◆ YOUR TASK: Rewrite the stretch of the complete streets passage from "Thankfully, the Toronto" through "them work better.", putting "gathering" wherever "conference" appears.

Thankfully, the Toronto Coalition for Active Transportation (TCAT) is trying to change the tenor of this conversation.

Back in late-April, TCAT hosted its inaugural Complete Streets Forum. The conference expanded the mandate and scope of previous bike summits to draw in movers and shakers of every description. There were pavement pounders, there were gung-ho cyclists, there were dyed-in-the-wool Metropass holders, and there were car commuters. There were even folks who do all four. In spite of their differences, participants in this year’s conference share the belief that streets are our most sacred public space and that we can make them work better.

But what does better look like?

TCAT and other community partners are advancing the idea of complete streets. The term, coined by Barbara McCann, Executive Director of the Washington, D.C.-based Complete Streets Coalition, refers to streets which “provide safe access for all road users, including pedestrians, cyclists, public transit users and motorists and are comfortable for people with disabilities, children, families, and the elderly.” Adaptable to the particularities of a given place, complete streets are safe and accessible for a variety of users.

“Streets give a lot of information to drivers,” explains McCann. “We need the road to communicate with us about safety and the presence of other users on the road way.” By shifting the balance of facilities to improve accessibility, complete streets offer a profound opportunity to change the way that we relate to the city and get around. Just look at College Street – with connected bike lanes, wide sidewalks, regular streetcars and several lanes of traffic, it supports the diversity of Toronto travelers.

◆ DATA ROWS:

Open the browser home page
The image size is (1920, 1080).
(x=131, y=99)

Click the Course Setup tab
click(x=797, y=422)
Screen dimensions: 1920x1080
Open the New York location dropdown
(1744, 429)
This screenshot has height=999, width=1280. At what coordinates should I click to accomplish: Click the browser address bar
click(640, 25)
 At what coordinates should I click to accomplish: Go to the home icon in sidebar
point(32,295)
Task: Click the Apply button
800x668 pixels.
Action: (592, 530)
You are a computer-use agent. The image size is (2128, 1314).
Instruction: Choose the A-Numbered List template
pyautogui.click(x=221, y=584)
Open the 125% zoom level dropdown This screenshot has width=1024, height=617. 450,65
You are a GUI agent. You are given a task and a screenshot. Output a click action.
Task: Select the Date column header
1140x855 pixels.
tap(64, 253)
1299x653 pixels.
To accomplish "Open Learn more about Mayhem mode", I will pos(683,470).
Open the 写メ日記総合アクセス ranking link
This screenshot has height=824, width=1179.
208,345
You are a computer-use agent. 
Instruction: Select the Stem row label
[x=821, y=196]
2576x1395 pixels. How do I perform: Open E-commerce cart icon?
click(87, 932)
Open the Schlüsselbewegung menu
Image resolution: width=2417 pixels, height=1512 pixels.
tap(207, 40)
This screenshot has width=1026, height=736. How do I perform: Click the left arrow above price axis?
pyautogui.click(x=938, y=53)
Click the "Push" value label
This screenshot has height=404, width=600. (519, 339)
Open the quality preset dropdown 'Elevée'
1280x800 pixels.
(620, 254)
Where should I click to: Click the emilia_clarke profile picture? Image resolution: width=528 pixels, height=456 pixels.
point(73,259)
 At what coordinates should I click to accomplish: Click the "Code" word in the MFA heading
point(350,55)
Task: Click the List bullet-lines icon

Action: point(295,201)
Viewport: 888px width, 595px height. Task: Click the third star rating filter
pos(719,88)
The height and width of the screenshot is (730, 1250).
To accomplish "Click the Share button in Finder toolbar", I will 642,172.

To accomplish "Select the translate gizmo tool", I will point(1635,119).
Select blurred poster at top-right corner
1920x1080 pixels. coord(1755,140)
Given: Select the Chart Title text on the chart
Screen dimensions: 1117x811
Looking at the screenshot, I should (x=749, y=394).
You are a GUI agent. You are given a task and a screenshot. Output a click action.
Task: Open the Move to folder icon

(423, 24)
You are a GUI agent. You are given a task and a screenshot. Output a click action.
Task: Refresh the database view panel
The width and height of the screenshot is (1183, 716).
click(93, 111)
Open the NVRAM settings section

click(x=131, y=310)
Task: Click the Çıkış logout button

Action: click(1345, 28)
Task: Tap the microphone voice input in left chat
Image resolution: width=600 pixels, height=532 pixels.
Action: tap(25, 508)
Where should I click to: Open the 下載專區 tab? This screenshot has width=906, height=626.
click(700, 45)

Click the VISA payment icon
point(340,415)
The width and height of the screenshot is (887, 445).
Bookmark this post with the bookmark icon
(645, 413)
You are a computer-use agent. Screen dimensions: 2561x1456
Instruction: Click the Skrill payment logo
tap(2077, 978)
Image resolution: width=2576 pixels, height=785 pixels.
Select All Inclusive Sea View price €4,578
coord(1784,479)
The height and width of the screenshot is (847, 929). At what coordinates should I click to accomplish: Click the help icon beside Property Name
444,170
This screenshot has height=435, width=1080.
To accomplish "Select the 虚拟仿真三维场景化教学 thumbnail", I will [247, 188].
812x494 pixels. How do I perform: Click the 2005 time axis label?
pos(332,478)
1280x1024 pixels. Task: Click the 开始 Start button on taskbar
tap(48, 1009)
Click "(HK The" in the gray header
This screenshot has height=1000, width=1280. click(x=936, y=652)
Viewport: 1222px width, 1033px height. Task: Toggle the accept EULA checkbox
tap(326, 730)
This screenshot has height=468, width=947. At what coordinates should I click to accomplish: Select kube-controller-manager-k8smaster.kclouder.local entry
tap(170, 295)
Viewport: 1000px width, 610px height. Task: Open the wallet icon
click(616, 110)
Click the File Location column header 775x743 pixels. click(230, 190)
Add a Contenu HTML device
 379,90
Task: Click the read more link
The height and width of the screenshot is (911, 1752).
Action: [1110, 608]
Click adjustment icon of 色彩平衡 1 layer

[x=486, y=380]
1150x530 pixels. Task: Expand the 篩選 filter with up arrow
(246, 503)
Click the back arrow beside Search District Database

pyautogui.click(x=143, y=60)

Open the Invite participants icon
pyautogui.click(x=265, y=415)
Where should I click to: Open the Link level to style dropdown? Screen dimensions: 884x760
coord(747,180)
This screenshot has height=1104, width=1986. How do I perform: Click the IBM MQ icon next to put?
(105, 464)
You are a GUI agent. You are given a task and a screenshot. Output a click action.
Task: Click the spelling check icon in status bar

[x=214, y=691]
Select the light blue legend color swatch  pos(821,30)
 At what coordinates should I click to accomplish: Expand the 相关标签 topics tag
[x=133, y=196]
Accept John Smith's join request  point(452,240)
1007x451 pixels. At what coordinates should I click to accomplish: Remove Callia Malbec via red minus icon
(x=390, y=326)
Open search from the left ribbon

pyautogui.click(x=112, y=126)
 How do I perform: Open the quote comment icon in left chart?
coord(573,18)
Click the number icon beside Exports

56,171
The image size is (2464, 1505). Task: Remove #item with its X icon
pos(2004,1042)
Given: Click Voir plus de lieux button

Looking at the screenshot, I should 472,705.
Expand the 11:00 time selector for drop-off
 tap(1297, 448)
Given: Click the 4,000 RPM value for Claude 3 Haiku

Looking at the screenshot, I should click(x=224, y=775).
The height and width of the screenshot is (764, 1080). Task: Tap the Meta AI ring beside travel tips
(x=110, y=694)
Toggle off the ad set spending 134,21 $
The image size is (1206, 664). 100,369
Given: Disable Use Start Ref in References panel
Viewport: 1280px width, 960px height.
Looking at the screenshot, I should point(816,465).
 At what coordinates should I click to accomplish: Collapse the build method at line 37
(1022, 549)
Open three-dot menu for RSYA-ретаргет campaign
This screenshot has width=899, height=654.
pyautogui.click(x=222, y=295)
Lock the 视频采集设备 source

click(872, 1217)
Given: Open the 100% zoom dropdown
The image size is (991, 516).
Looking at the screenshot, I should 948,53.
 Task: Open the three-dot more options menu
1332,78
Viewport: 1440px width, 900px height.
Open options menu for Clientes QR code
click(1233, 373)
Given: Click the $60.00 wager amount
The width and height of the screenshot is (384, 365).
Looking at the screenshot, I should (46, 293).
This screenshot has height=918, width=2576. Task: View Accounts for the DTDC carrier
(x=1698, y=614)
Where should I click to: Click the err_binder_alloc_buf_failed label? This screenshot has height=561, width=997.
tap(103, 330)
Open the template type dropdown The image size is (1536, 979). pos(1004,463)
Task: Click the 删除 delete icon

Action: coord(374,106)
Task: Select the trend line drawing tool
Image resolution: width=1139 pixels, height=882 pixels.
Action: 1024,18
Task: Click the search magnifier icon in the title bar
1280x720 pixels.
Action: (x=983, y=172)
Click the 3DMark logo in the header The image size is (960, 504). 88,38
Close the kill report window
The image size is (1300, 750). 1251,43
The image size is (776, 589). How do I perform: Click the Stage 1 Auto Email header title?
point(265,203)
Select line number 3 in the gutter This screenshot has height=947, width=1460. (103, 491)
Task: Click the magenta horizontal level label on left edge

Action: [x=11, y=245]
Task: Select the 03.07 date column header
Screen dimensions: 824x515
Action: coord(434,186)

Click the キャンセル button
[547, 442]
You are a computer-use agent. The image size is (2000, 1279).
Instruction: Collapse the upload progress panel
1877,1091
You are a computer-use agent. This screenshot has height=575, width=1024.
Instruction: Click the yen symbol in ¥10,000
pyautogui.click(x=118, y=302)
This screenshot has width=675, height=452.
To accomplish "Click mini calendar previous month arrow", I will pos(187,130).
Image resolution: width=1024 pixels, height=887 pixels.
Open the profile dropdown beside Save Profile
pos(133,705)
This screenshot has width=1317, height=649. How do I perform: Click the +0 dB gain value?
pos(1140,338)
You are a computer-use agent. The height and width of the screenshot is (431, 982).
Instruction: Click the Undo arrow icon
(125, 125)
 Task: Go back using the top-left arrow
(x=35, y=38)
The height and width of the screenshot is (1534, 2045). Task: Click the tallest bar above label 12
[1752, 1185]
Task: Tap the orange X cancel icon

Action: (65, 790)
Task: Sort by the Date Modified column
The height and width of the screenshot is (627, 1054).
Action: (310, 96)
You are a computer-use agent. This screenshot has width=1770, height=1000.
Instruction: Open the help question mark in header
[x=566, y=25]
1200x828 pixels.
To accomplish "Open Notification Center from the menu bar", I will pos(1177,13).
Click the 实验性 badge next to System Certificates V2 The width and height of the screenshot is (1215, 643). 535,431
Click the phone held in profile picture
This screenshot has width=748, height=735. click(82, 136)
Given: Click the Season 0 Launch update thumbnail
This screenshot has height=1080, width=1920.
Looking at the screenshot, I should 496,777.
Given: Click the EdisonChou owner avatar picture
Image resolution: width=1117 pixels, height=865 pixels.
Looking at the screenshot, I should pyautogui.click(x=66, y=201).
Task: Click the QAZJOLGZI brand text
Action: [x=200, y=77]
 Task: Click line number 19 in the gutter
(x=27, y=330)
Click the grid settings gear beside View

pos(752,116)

◆ SOLUTION TO THIS TASK:
Thankfully, the Toronto Coalition for Active Transportation (TCAT) is trying to change the tenor of this conversation.

Back in late-April, TCAT hosted its inaugural Complete Streets Forum. The gathering expanded the mandate and scope of previous bike summits to draw in movers and shakers of every description. There were pavement pounders, there were gung-ho cyclists, there were dyed-in-the-wool Metropass holders, and there were car commuters. There were even folks who do all four. In spite of their differences, participants in this year’s gathering share the belief that streets are our most sacred public space and that we can make them work better.